### WHAT YOU ARE ASKED TO DO
In the data below, rename every "Screen dimensions" to "Display size". Keep everything else the same.

### Dataset items
- - - -

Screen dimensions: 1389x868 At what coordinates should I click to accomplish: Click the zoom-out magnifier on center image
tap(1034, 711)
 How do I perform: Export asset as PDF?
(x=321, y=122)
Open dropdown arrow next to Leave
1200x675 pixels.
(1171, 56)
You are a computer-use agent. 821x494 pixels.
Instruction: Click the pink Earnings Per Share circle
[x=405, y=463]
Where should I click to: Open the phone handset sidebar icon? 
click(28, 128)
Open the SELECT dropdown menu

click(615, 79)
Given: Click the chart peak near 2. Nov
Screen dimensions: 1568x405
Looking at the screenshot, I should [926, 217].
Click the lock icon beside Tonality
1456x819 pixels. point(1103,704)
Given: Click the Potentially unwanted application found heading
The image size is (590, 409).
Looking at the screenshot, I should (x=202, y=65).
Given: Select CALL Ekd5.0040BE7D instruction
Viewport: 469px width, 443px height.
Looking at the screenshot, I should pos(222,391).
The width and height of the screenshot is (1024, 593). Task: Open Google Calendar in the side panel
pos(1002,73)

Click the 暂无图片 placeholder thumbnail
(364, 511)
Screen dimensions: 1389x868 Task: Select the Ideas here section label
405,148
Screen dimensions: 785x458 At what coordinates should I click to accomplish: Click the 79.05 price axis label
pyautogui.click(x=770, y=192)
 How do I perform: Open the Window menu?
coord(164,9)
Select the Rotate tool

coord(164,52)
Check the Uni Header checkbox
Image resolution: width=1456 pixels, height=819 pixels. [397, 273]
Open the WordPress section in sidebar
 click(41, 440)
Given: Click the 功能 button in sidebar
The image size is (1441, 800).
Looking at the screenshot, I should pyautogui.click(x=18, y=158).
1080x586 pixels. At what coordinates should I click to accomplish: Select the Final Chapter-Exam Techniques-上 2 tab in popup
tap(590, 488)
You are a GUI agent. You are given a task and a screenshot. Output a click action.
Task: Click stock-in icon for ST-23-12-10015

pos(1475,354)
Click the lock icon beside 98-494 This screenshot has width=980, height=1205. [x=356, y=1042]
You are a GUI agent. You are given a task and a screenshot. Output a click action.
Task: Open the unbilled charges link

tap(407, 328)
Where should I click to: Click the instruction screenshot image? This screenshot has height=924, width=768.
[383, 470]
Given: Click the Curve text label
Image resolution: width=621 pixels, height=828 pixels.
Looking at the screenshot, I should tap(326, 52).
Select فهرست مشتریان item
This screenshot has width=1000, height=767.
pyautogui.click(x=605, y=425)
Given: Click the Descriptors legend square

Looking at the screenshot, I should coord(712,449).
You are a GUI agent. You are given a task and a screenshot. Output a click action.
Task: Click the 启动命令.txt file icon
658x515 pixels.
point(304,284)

- - - -

### OUTPUT OF THE TASK
Display size: 1389x868 At what coordinates should I click to accomplish: Click the zoom-out magnifier on center image
tap(1034, 711)
 How do I perform: Export asset as PDF?
(x=321, y=122)
Open dropdown arrow next to Leave
1200x675 pixels.
(1171, 56)
You are a computer-use agent. 821x494 pixels.
Instruction: Click the pink Earnings Per Share circle
[x=405, y=463]
Where should I click to: Open the phone handset sidebar icon? 
click(28, 128)
Open the SELECT dropdown menu

click(615, 79)
Given: Click the chart peak near 2. Nov
Display size: 1568x405
Looking at the screenshot, I should [926, 217].
Click the lock icon beside Tonality
1456x819 pixels. point(1103,704)
Given: Click the Potentially unwanted application found heading
The image size is (590, 409).
Looking at the screenshot, I should (x=202, y=65).
Given: Select CALL Ekd5.0040BE7D instruction
Viewport: 469px width, 443px height.
Looking at the screenshot, I should pos(222,391).
The width and height of the screenshot is (1024, 593). Task: Open Google Calendar in the side panel
pos(1002,73)

Click the 暂无图片 placeholder thumbnail
(364, 511)
Display size: 1389x868 Task: Select the Ideas here section label
405,148
Display size: 785x458 At what coordinates should I click to accomplish: Click the 79.05 price axis label
pyautogui.click(x=770, y=192)
 How do I perform: Open the Window menu?
coord(164,9)
Select the Rotate tool

coord(164,52)
Check the Uni Header checkbox
Image resolution: width=1456 pixels, height=819 pixels. [397, 273]
Open the WordPress section in sidebar
 click(41, 440)
Given: Click the 功能 button in sidebar
The image size is (1441, 800).
Looking at the screenshot, I should pyautogui.click(x=18, y=158).
1080x586 pixels. At what coordinates should I click to accomplish: Select the Final Chapter-Exam Techniques-上 2 tab in popup
tap(590, 488)
You are a GUI agent. You are given a task and a screenshot. Output a click action.
Task: Click stock-in icon for ST-23-12-10015

pos(1475,354)
Click the lock icon beside 98-494 This screenshot has width=980, height=1205. [x=356, y=1042]
You are a GUI agent. You are given a task and a screenshot. Output a click action.
Task: Open the unbilled charges link

tap(407, 328)
Where should I click to: Click the instruction screenshot image? This screenshot has height=924, width=768.
[383, 470]
Given: Click the Curve text label
Image resolution: width=621 pixels, height=828 pixels.
Looking at the screenshot, I should tap(326, 52).
Select فهرست مشتریان item
This screenshot has width=1000, height=767.
pyautogui.click(x=605, y=425)
Given: Click the Descriptors legend square

Looking at the screenshot, I should coord(712,449).
You are a GUI agent. You are given a task and a screenshot. Output a click action.
Task: Click the 启动命令.txt file icon
658x515 pixels.
point(304,284)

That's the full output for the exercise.